- **TEXT PASSAGE**:
┌──

How to help a child who is anxious about the dentist – Part 2
In the first part of this blog we discussed finding a child-friendly dentist and how to help your child before an appointment.

Maybe you have a dental appointment approaching. How can both you and your dentist make things easier for your child during their visit?

How can the dentist help my child?

Taking things one step at a time will help to build up confidence. It is usually best to start with a check-up and simple cleaning before moving onto other treatment.

  • Young children are not able to sit still or concentrate for long periods of time, so visits are best kept shorter or have breaks when needed.
  • The dentist may introduce a “stop signal,” like raising a hand, that can be used so that your child can let the dentist know if they are not comfortable or need a break.
  • Distraction can be used to give your child something else to think about other than the dental treatment. For example, music, cartoons on a TV screen or simply chatting about something else.
  • A good dentist will explain things in a way that your child can understand as they go along. Long explanations and words may be confusing for your child. It is best to have a separate chat with parents while the child plays it the waiting room if required.
  • The dentist can first explain, and then demonstrate any tools or materials before using them. For example, an instrument can be used on the back of the hand or finger nail before it is used in the mouth so your child knows what it feels like.
  • Although the dentist should be friendly with your child they may need to use a sterner tone of voice if a child is not listening and following instructions much the same as a schoolteacher would.
Certificate of Bravery
  • Positive Reinforcement – when a child behaves and cooperates well they should be rewarded with praise, stickers, a small gift or “bravery” certificate.

Should parents stay in the room for dental treatment?

This depends on your child’s age and behaviour. Young children (below 4 years) tend to experience separation anxiety and therefore it is usually advised that parents stay in the room.
Some children “play up” to their parents and behave better when they are not in the room. One solution for this is to allow¬†the parent or carer to stay in the treatment room whilst the child behaves well, but ask them to go to the waiting room if the child is not listening and following instructions.

How can I help my child during a dental visit?

  • In the previous post we discussed the importance of staying positive and encouraging your child.
  • For young children, you may need to help support your child on your lap while that dentist checks their teeth as shown in the picture.

└──

- **EXCERPTED RECORDS**:
┌──

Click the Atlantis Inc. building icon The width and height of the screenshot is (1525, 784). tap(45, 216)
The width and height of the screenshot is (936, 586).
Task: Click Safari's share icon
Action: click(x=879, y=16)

└──
┌──

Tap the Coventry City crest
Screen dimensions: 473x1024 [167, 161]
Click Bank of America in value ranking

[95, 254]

└──
┌──

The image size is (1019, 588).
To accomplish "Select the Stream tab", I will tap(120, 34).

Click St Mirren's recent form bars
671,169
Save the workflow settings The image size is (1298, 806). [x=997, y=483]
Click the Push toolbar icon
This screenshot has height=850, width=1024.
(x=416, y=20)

└──

- **YOUR TASKS**:
A: In the text on children's dental anxiety, why is it usually advised that parents stay in the room when a child below 4 years old has treatment? Answer in one to three sentences.
B: Continue the text on children's dental anxiety from its final sentence.

- **YOUR RESPONSES**:
A: Children below 4 years tend to experience separation anxiety. For that reason, it is usually advised that parents stay in the room.

B:
  • If your child makes a fuss try to remain calm. Dentists who treat children regularly will have seen their share of tantrums and be prepared for this. Allow the dentist to guide you on how to best support you child.
  • Some children will “act up” at the dentist to try to avoid treatment. If they are immediately taken out of the treatment room they are more likely to do the same thing the next time. Instead it should be explained to the child what needs to be accomplished in that visit. If cooperation is difficult it is better to achieve a lesser goal than planned, for example, placing a temporary filling, than abandon treatment altogether.
It is better to use rewards after the treatment is over than to promise bribes before hand.
Show your child how proud you are of them for each new achievement.

Finally –¬†Prevention is better than cure

Although, with some help, the majority of children can learn to cope with (or maybe even enjoy!) visiting the dentist the goal should be to prevent the need for dental treatment as far as possible.
It’s a great feeling to take your child for a check up and be told that there are no cavities!
Here are some tips for preventing dental decay and gum disease:
  • Thorough tooth brushing twice a day, morning and night. For more brushing tips see this post (click for link).
  • Rinsing out the mouth with water after eating.
  • Eating a healthy diet and making snacks and drinks, between meals, sugar free as far as possible.
  • Dental sealants are a coating placed on the biting surface of the back molar teeth by a dentist. They protect the narrow pits and grooves of the tooth which can be prone to decay. See this post for more information (click for link).
  • Regular check-ups not only get your child used to visiting the dentist but enable any early signs of dental disease to be spotted and prevented from progressing into a bigger problem.